年末恒例?のNEJM論文を今回も紹介していきます。ついに、という気のする血友病Bに対する遺伝子治療の第Ⅲ相試験最終解析結果です。

 

Final Analysis of a Study of Etranacogene Dezaparvovec for Hemophilia B

Pipe SW et al, N Engl J Med 2025, doi: 10.1056/NEJMoa2514332

 

【背景】
血友病Bに対する予防的治療は、生涯にわたり定期的な第Ⅸ因子の経静脈的注入を必要とする。遺伝子治療は、持続的な内因性第Ⅸ因子の発現と疾患制御をもたらす単回治療となる可能性を有する。Etranacogene dezaparvovecは、adeno-associated virus serotype 5(AAV5)ベクターと、高活性なPadua第Ⅸ因子バリアントから構成される。本研究の一次解析において、etranacogene dezaparvovecは年間出血率を低下させ、有害事象の大部分は軽症であった。本稿では、観察期間5年の最終解析データを報告する。

【方法】
本非盲検第Ⅲ相試験では、男性の血友病B患者(第Ⅸ因子活性レベル2 IU/dL以下)を対象とし、AAV5中和抗体の有無にかかわらず、第Ⅸ因子による予防的治療のリードイン期間(6カ月以上)の後に、etranacogene dezaparvovecを単回投与した。
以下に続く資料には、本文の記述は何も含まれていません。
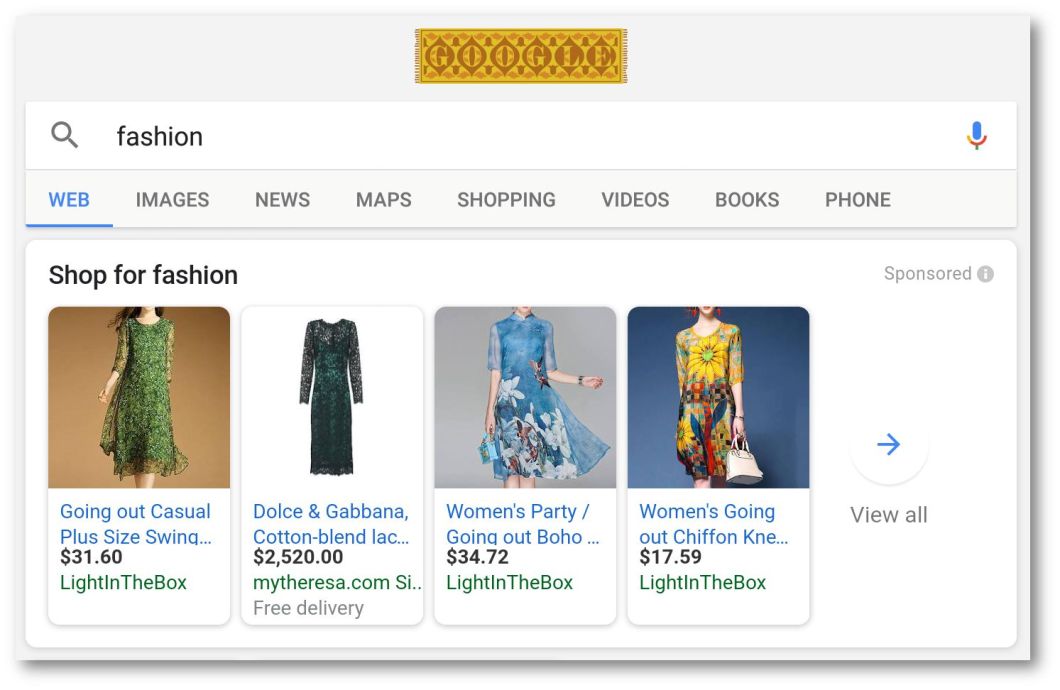This screenshot has height=690, width=1060.
Task: Open the MAPS tab
Action: (x=383, y=199)
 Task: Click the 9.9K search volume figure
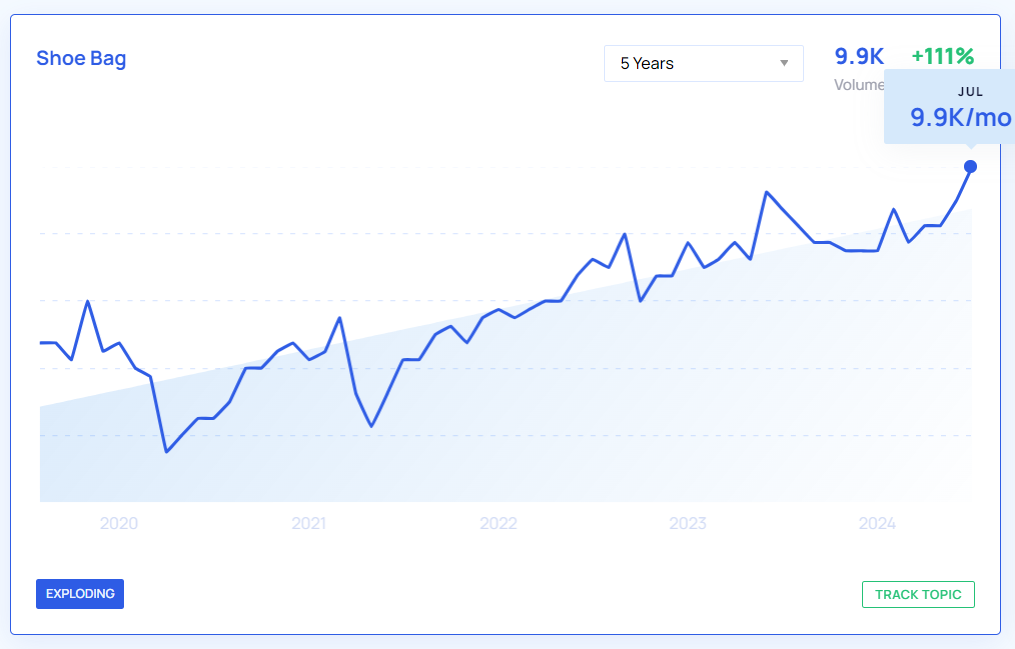859,57
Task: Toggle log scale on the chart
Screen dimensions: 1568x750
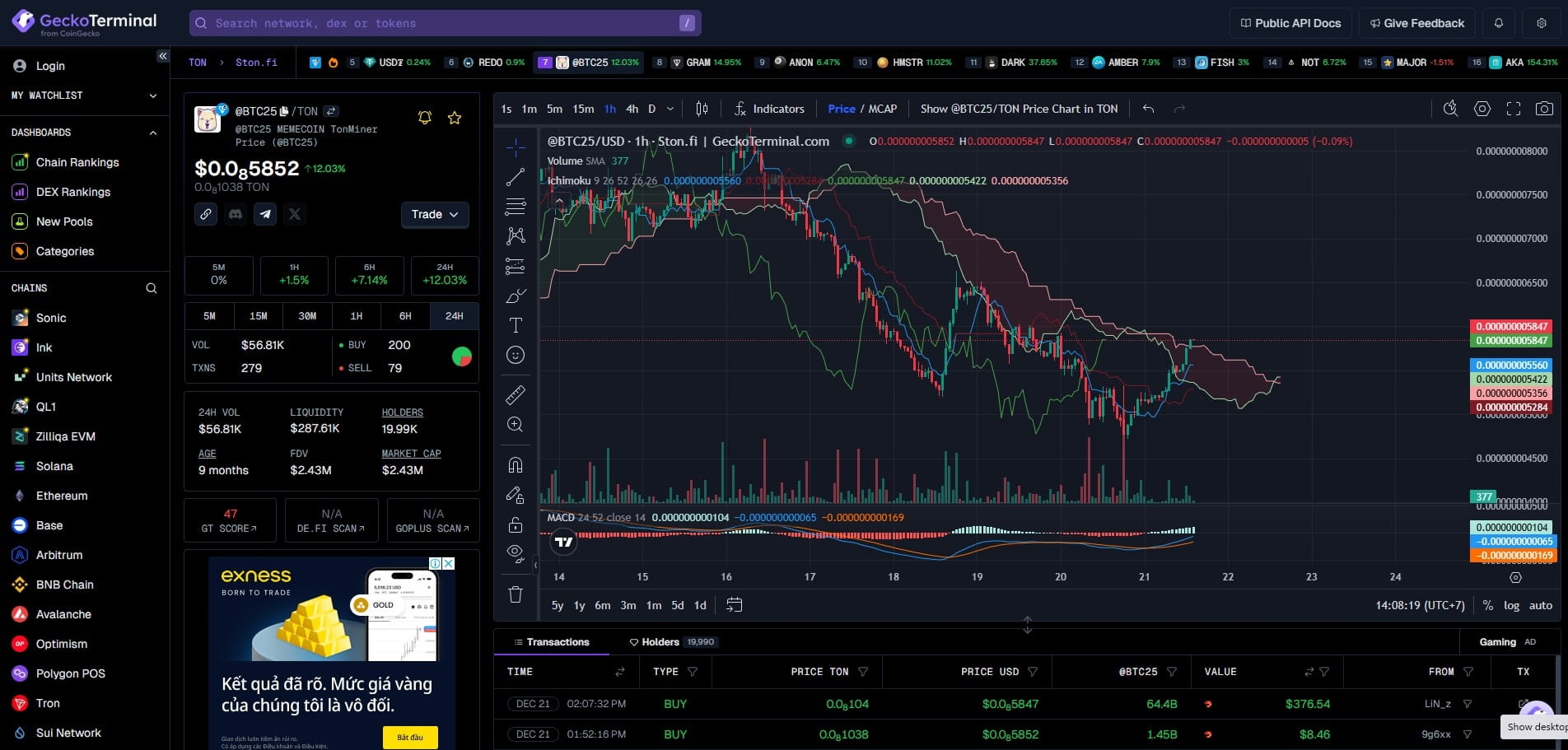Action: [1511, 605]
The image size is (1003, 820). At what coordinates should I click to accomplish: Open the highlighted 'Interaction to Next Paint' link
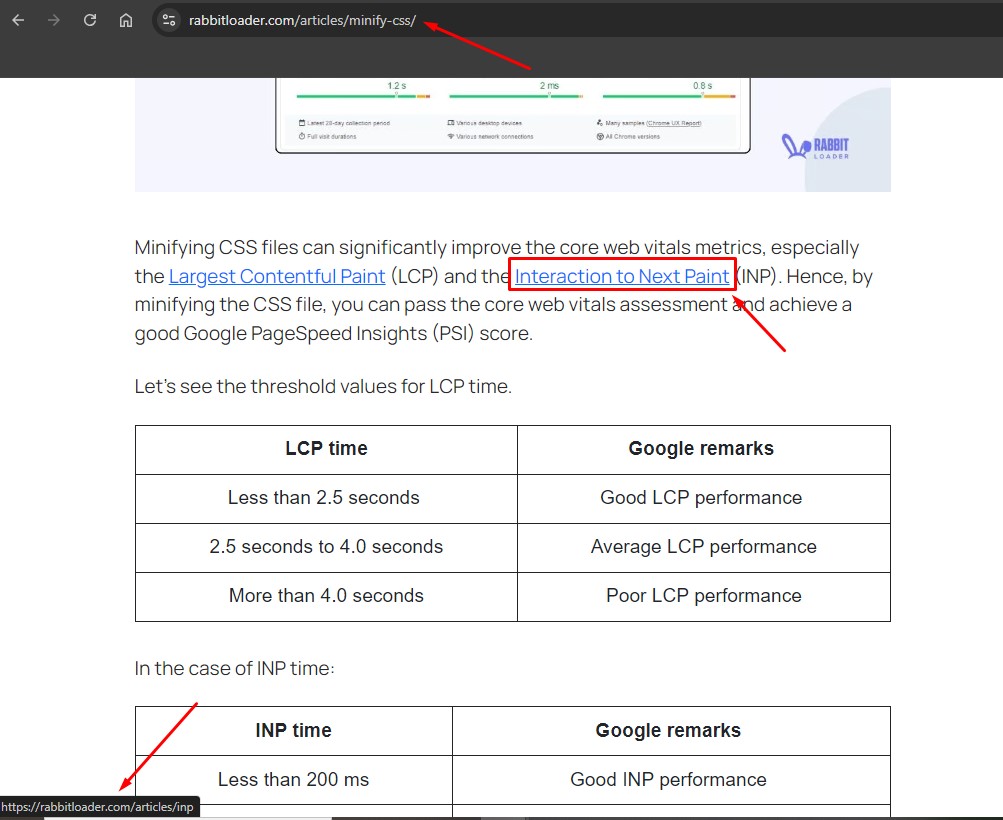(x=621, y=276)
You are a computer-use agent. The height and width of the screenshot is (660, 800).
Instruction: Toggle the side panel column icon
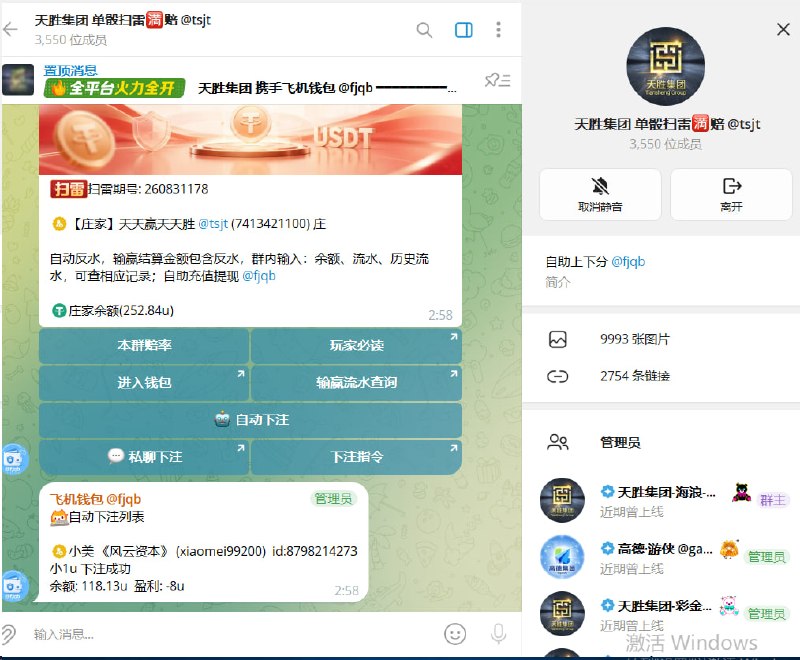pos(463,30)
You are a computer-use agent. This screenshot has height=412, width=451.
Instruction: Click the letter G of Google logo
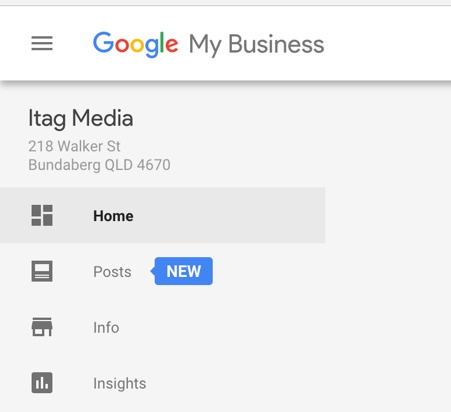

事前に規定された5年後の解析には、修正年間出血率(治療開始後7カ月から遺伝子治療後60カ月と、リードイン期間との差)、第Ⅸ因子の発現、および安全性アウトカムが含まれた。

【結果】
全解析集団(54人)において、全出血イベントに対する修正年間出血率は、リードイン期間の4.16に対し、7カ月から遺伝子治療後60カ月では1.52となり、63%の減少が認められた(95% CI, 24–82)。5年間の観察期間を通じて内因性第Ⅸ因子の発現は安定しており、5年時点での平均(±標準偏差)第Ⅸ因子活性レベルは36.1±15.7 IU/dLであった。ルーチンの予防および出血イベント治療のための外因性第Ⅸ因子使用量は96%減少し、リードイン期間では年間257,339 IUであったのに対し、7カ月から遺伝子治療後60カ月では10,924 IU/年であった。ベースラインでのAAV5中和抗体の有無による有効性の実質的な差は認められなかった。6カ月以降に試験治療と関連する可能性のある有害事象はまれであった。

【結論】
Etranacogene dezaparvovecの投与後、5年間にわたり持続的な第Ⅸ因子発現と、低い年間出血率が観察された。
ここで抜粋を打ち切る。